Dataset content:
=== Begin Enclosure ===
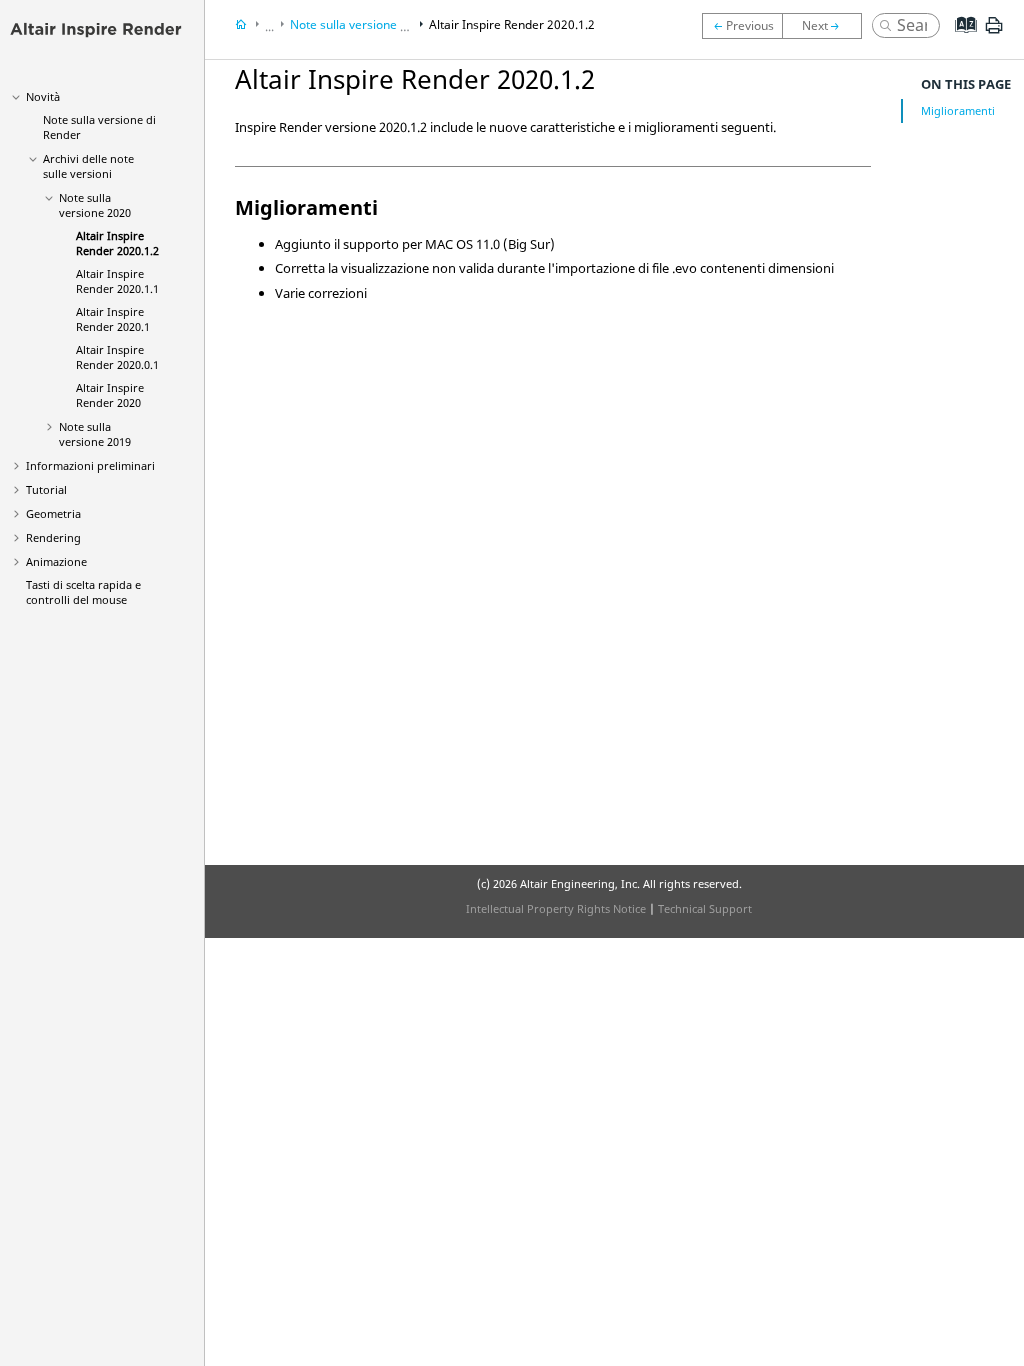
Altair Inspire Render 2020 (110, 395)
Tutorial (46, 489)
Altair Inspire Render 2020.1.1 (117, 281)
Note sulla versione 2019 (95, 434)
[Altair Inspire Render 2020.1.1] (827, 26)
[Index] (959, 40)
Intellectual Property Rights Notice (556, 908)
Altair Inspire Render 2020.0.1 (117, 357)
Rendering (53, 537)
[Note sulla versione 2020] (742, 26)
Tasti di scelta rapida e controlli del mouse (83, 592)
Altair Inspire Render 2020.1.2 (117, 243)
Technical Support (705, 908)
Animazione (56, 561)
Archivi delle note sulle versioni (88, 166)
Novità (43, 96)
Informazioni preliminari (90, 465)
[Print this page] (994, 33)
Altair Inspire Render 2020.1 (113, 319)
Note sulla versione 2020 (95, 205)
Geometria (53, 513)
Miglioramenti (958, 110)
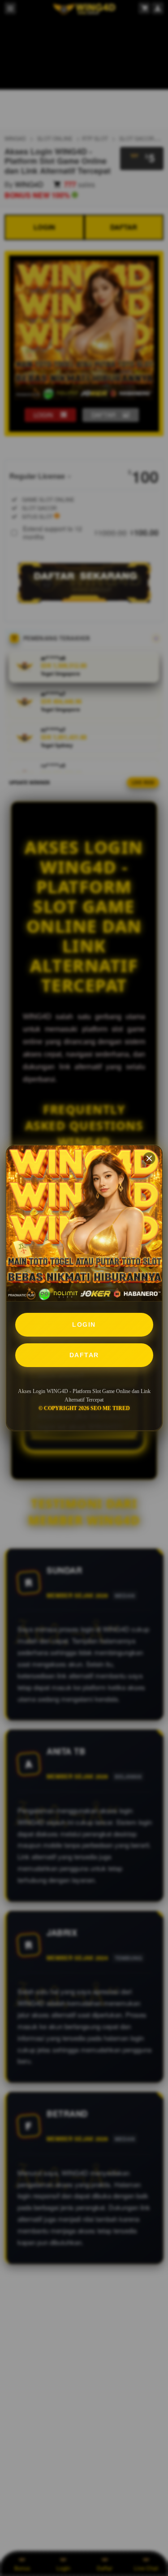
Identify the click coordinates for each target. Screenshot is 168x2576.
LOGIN (84, 1324)
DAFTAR (84, 1355)
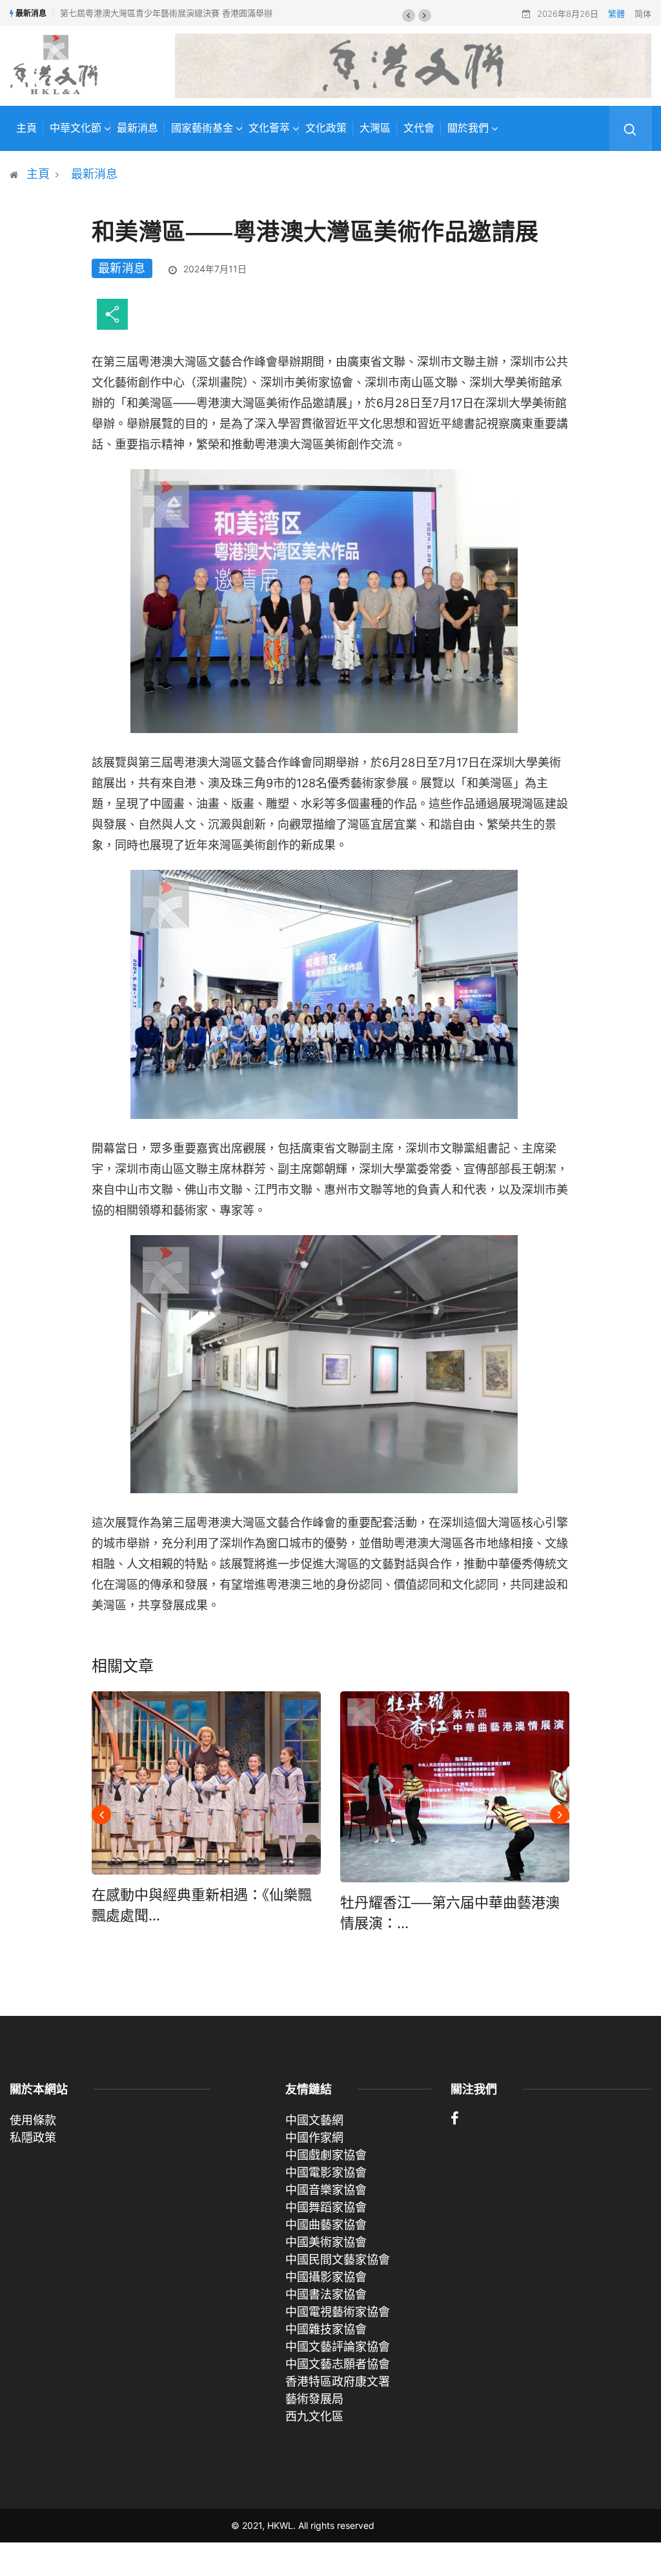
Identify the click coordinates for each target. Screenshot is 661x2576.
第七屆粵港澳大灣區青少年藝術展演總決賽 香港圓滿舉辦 (166, 13)
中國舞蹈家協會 (326, 2207)
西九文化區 (314, 2416)
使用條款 (33, 2120)
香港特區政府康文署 (337, 2381)
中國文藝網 (314, 2120)
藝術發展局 (314, 2399)
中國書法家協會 (326, 2294)
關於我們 (468, 128)
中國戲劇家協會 (326, 2155)
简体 (643, 13)
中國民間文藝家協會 (337, 2259)
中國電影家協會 (326, 2172)
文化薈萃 (269, 128)
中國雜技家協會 (326, 2329)
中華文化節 (75, 128)
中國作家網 (314, 2137)
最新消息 (137, 128)
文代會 (418, 128)
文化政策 (326, 128)
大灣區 (375, 128)
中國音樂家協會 (326, 2190)
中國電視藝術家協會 (337, 2312)
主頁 (26, 128)
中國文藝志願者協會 (337, 2364)
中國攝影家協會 (326, 2277)
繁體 (616, 13)
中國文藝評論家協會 (337, 2346)
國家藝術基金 (202, 128)
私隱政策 (33, 2137)
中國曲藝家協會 (326, 2224)
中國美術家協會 (326, 2242)
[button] (408, 15)
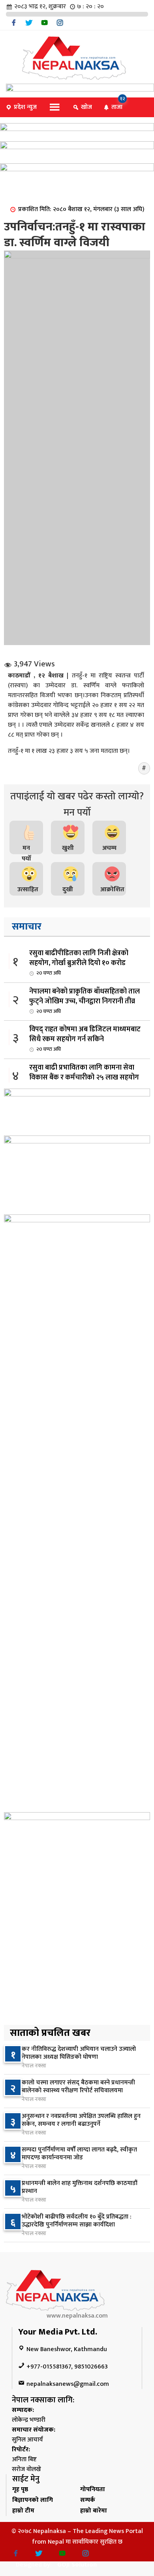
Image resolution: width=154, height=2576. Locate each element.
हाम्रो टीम (23, 2510)
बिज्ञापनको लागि (32, 2500)
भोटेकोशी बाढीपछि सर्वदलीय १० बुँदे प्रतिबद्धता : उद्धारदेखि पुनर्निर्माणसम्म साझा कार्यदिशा (76, 2220)
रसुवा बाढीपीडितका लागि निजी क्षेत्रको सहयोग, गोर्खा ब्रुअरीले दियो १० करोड (78, 962)
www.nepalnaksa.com (77, 2315)
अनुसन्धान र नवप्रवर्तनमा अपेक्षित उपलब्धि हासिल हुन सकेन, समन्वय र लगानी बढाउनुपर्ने (81, 2120)
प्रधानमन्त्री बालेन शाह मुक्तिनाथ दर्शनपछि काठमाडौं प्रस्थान (79, 2187)
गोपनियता (92, 2489)
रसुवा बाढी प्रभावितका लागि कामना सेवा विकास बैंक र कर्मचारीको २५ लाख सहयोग (84, 1077)
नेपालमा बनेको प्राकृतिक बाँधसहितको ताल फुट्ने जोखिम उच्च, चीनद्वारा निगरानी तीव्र (84, 1001)
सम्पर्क (87, 2500)
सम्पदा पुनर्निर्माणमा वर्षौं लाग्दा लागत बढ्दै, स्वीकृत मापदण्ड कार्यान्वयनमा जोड (79, 2153)
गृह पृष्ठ (20, 2489)
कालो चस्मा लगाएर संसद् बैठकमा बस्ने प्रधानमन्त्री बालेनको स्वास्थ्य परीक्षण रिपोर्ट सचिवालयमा (78, 2086)
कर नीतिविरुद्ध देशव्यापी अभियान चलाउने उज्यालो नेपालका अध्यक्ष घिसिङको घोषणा (79, 2053)
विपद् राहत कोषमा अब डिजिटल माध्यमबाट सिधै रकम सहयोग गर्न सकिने (85, 1038)
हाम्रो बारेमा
=== End Enclosure ===
Work to be completed:
From the data above, output only the lines between the line containing "Image resolution: width=154, height=2576." and the line containing "रसुवा बाढीपीडितका लागि", inclusive, exactly as written.

Result of the exercise:
Image resolution: width=154, height=2576. Locate each element.
हाम्रो टीम (23, 2510)
बिज्ञापनको लागि (32, 2500)
भोटेकोशी बाढीपछि सर्वदलीय १० बुँदे प्रतिबद्धता : उद्धारदेखि पुनर्निर्माणसम्म साझा कार्यदिशा (76, 2220)
रसुवा बाढीपीडितका लागि निजी क्षेत्रको सहयोग, गोर्खा ब्रुअरीले दियो १० करोड (78, 962)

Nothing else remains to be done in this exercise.